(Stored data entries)
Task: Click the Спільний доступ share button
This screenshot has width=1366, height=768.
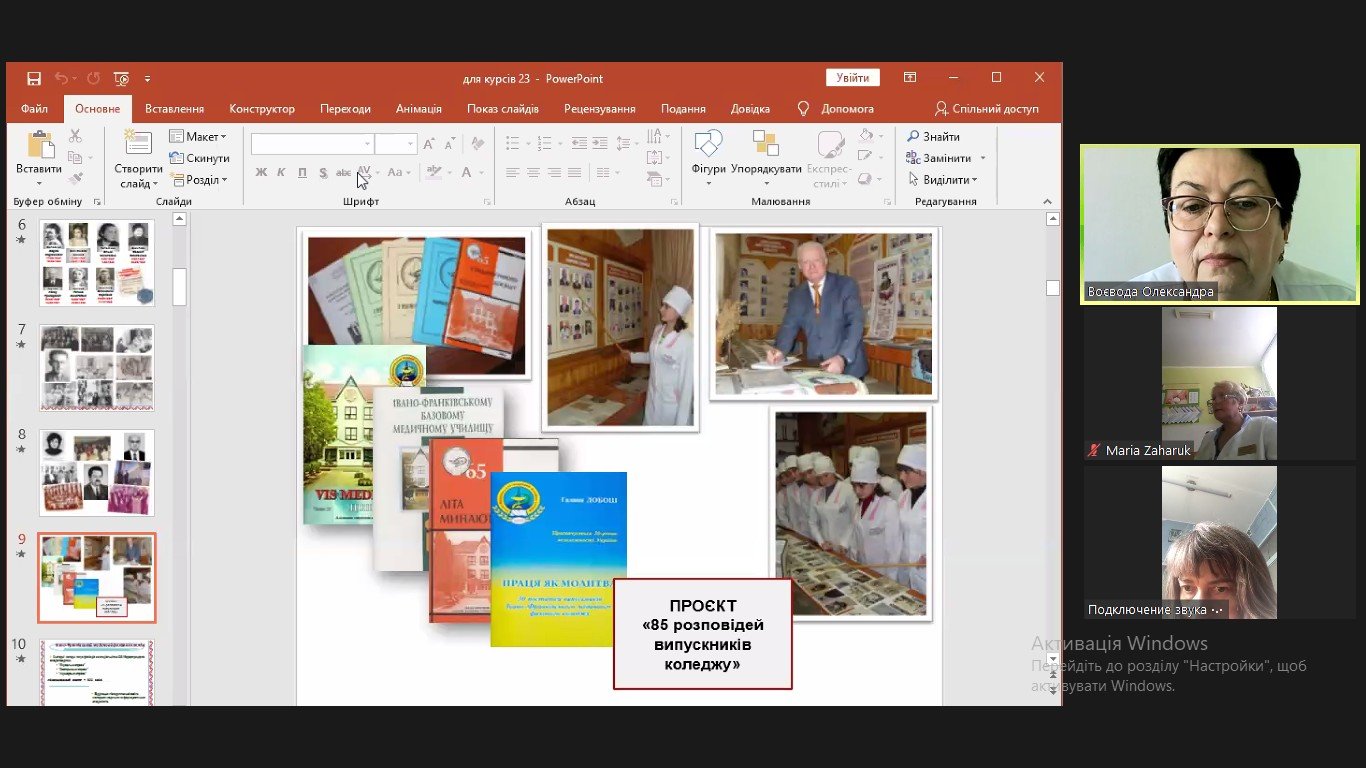Action: coord(986,109)
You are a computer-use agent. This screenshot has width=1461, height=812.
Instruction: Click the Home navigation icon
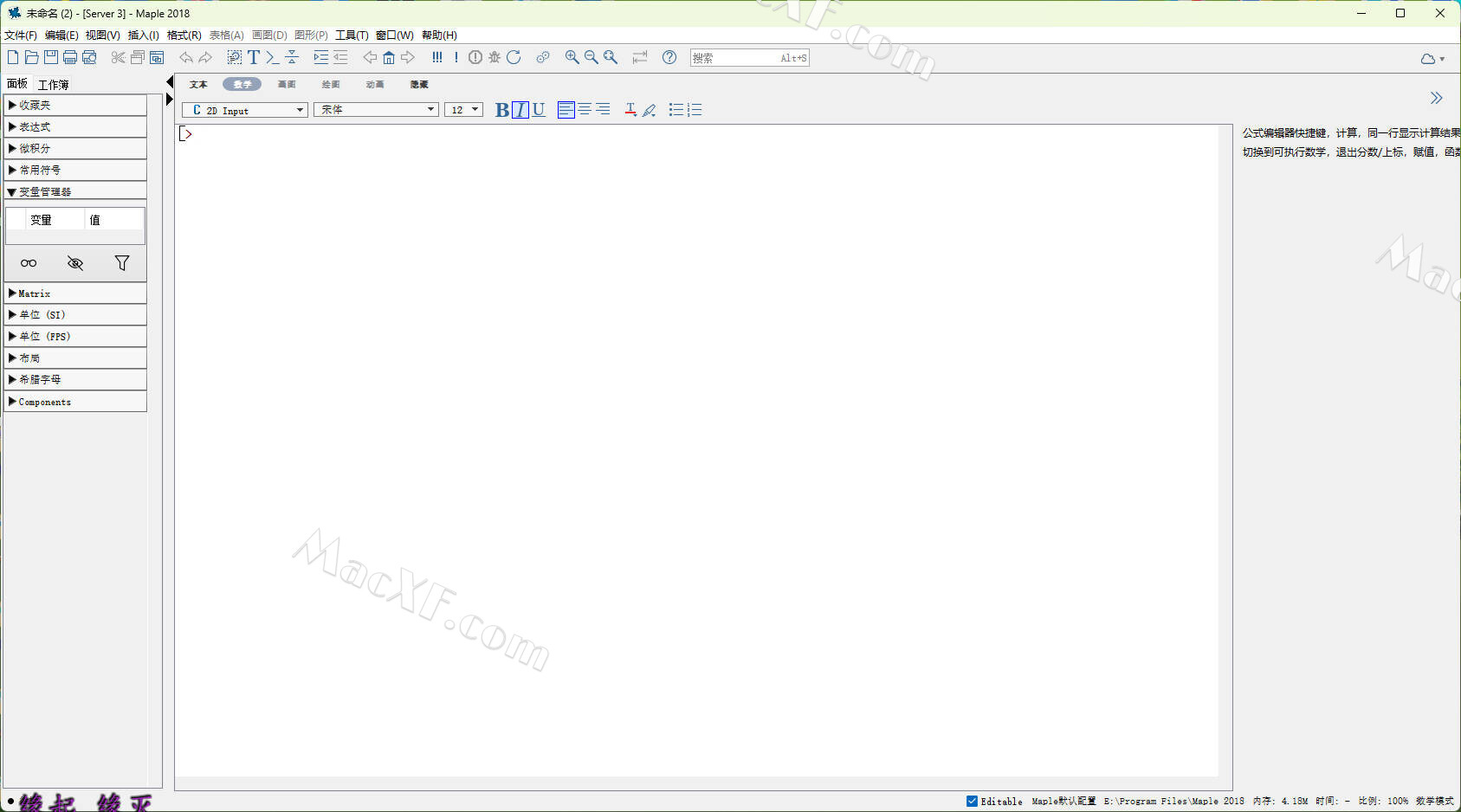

## Goal of the exercise
Copy exactly, and only, the lines running from the one containing "You are a computer-use" through the final line of the data, and omit the pictures.

## Result of this exercise
You are a computer-use agent. This screenshot has width=1461, height=812.
Instruction: Click the Home navigation icon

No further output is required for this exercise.